Liberal candidate Gisele Kapterian has appealed her narrow loss to Nicolette Boele in Bradfield to the court of disputed returns. According to Professor Anne Twomey, no questions of law are raised in Kapterian’s challenge. Rather, the court is being asked to determine more mundane questions. Is that 1 actually a 7; is that 6 an 8? and so on.

The last time the courts considered questions about ballot formality was in 2007 from the seat of McEwen. The resulting federal court case produced one of the more unusual judgments one will find in Australian law reports. Mitchell v Bailey (No 2) ****contains a lengthy tabular schedule, listing the disposition of 643 reserved ballots and – in 153 instances – reasons for Justice Richard Tracey’s assessments about ballot formality differing from those of the AEC. Examples include comments such as “Notations reasonably resemble numbers. In particular, three of them can be recognised as figures 7, 6, 5.” Why? How? Presumably, they just did to Tracey, just as they did not to AEC officials. No criticism of the late justice is intended; the point is to highlight just how subjective and hence seemingly unfair these assessments – and election outcomes – can appear.

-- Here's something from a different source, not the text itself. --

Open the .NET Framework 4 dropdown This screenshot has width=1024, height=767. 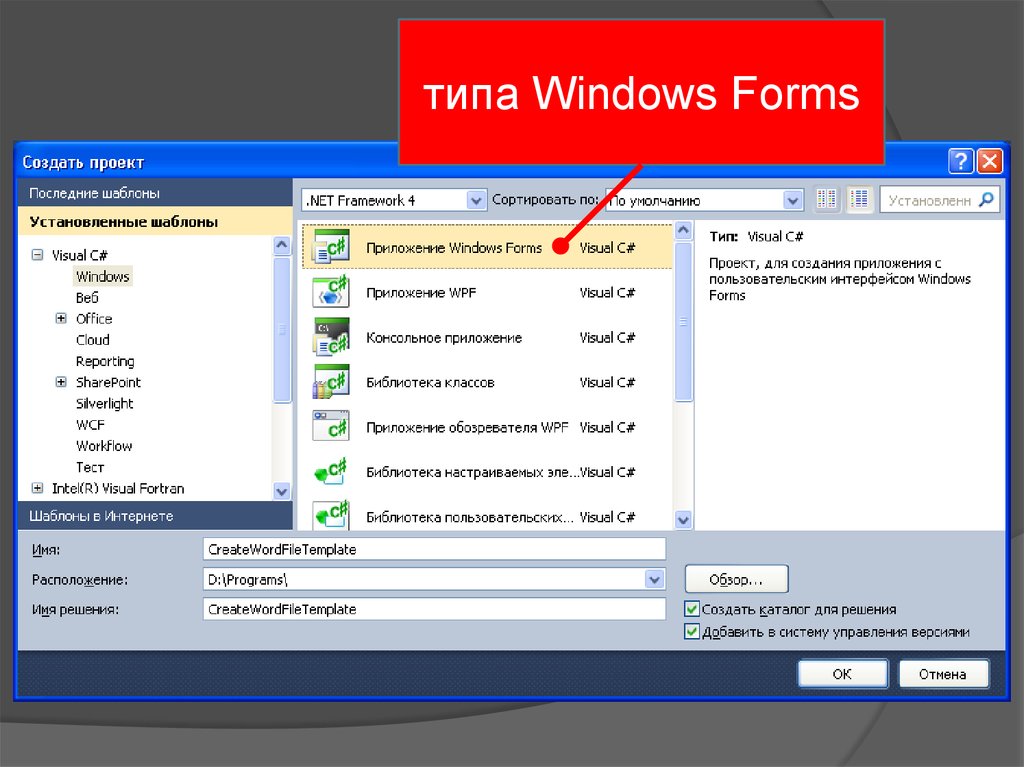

Here’s a modest proposal. For decades we’ve been training computers to recognise handwritten digits, principally for making mail processing and delivery more efficient. Massive datasets of real, handwritten digits have become one of the touchstones of machine learning, test beds for refining algorithms and global competition among researchers. The best algorithms have 99.82% accuracy in recognising digits. And the AEC itself uses digital scanning to process Senate ballot papers.